→ **What you need to do**
**a.** Extract the passage of the statins article from "Thankfully the pain" to "causing the problem.".
**b.** Continue the first-person article about statins, starting after its last sentence.

Friday, February 11, 2011

Statins: I was in agony for months

As a study raises doubts about statin drugs, Robert Jackson explains why he had to stop taking them.

Statins were back in the headlines recently. Contrary to widespread claims that they are cholesterol-lowering wonder drugs that have saved thousands of lives, a review of numerous studies claims that up to three million healthy people in Britain are taking them needlessly - and that in many cases they do more harm than good. I was reminded of the mental and physical trauma I experienced when I was on those drugs.

After three months of taking statins, I had such agonising knee pain that I could hardly walk: a wheelchair beckoned. I remember hobbling along like Long John Silver and kids calling out "All right, Grandad?" in the street.

But it's not only the effect of the drugs that upset me. I saw three doctors at the time and not one warned me about their potential side-effects, nor seemed to take seriously the pain the drugs caused. Maybe they thought it was all in my head. I feel I can never trust doctors again.

Since then I've done my own research and read about the many thousands of people whose side-effects have included muscle pain, memory loss, sleep disturbance and depression. Some people never seem to have recovered from the damage. Perhaps I was lucky: I only took statins for a short period and I did eventually get better.

The problems started in the summer of 2008 when I turned 60 and had a phone call from the nurse at my GP practice asking me to come in for a check-up.

I thought I was healthy but blood tests showed I had high blood pressure and high cholesterol - it was 7.5 mmol/L, which I know is quite high [doctors prefer to see 5.2 mmol or less]. The GP said I was at risk of heart problems. I was surprised because I exercised a lot, had a good diet and I wasn't overweight; and there was no history of heart disease in my family as far as I knew. I have one brother and two sisters and none has had any serious problems.

The GP prescribed four drugs: a statin drug called simvastatin; a drug called ramipril to lower blood pressure; lowdose aspirin to thin the blood; and a diuretic (water tablet) to lower blood pressure. He didn't mention any possible side-effects.

After taking all these tablets for about three months, I started having problems. I was coming back from a ramble with friends when I got an agonising pain in my left knee - I couldn't bend it and had to hobble home. I also had a bad pain in my foot - I'd never had knee problems before, although I had had gout in my foot.

After a week of this pain, it occurred to me that it could be to do with the medication I was taking. I decided to stop the tablets, to see if the pain went away. I was a bit concerned about doing this without consulting the GP but, frankly, the pain I was in outweighed other worries.

Even after I stopped taking the statins, I still had this agonising pain in my knee, which went on for months. It was a terrible time: my job is very demanding but I could hardly walk. Getting in the car was a major operation. I flew to Spain for a holiday that Christmas but I was in too much pain to get home from the airport and had to stay with friends nearby.

Thankfully the pain eventually disappeared. I told my GP what had happened, but he advised me to go back on all the medication. There was no reference to possible side-effects from the statin. I agreed to take one drug - the ramipril - but not four; in that way I thought I could find out which one might be causing the problem.

→ **Data supplied**
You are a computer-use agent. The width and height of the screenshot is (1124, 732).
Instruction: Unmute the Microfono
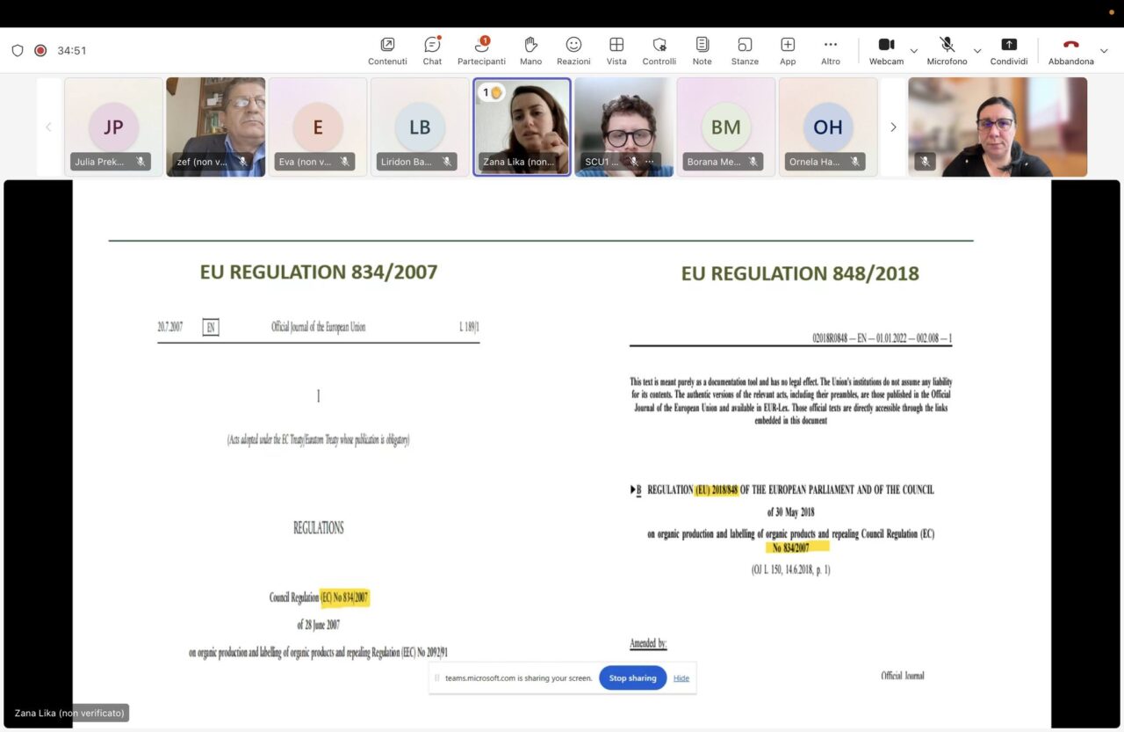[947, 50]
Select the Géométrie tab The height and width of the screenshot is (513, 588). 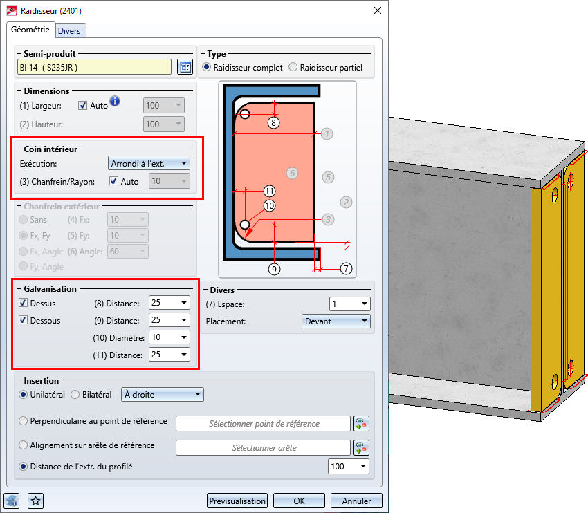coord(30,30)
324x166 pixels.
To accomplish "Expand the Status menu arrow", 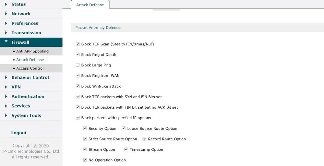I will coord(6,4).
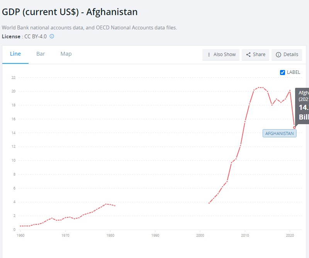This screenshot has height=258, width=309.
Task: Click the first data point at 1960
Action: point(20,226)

→ **Responses by task**
**a.**
Thankfully the pain eventually disappeared. I told my GP what had happened, but he advised me to go back on all the medication. There was no reference to possible side-effects from the statin. I agreed to take one drug - the ramipril - but not four; in that way I thought I could find out which one might be causing the problem.

**b.**
Shortly after this I changed GPs because I moved house. After another blood test, the new doctor told me that my cholesterol was still high and that I should go back on the statins. I told him about the knee pain and asked if the statins could be responsible. He dismissed the idea, so I agreed to go back on simvastatin. I starting taking it the day after seeing him. That same night, I woke up in agony. It was the same pain, in the left knee, as well as in the foot. This convinced me it was caused by the simvastatin and I stopped taking it. I know people might say it was psychosomatic but I'm just not that kind of person. This time, the pain disappeared after about a week.

By this time I'd read up a lot more about statins and the problems they can cause; at my tennis club I heard about three people suffering similar problems with mobility. I knew the drugs could cause muscle damage and inflammation; but this second doctor had just dismissed the idea out of hand.

I booked a second appointment at the same practice, but with another doctor. When I told her what had happened, she just shrugged and told me that statins had saved a lot of lives. The worst thing was that she seemed to make light of what I'd experienced. I also told her about what I'd read and heard and she dismissed it. It was almost like saying she didn't believe me. I was dumbfounded. I decided I wouldn't touch the drugs again.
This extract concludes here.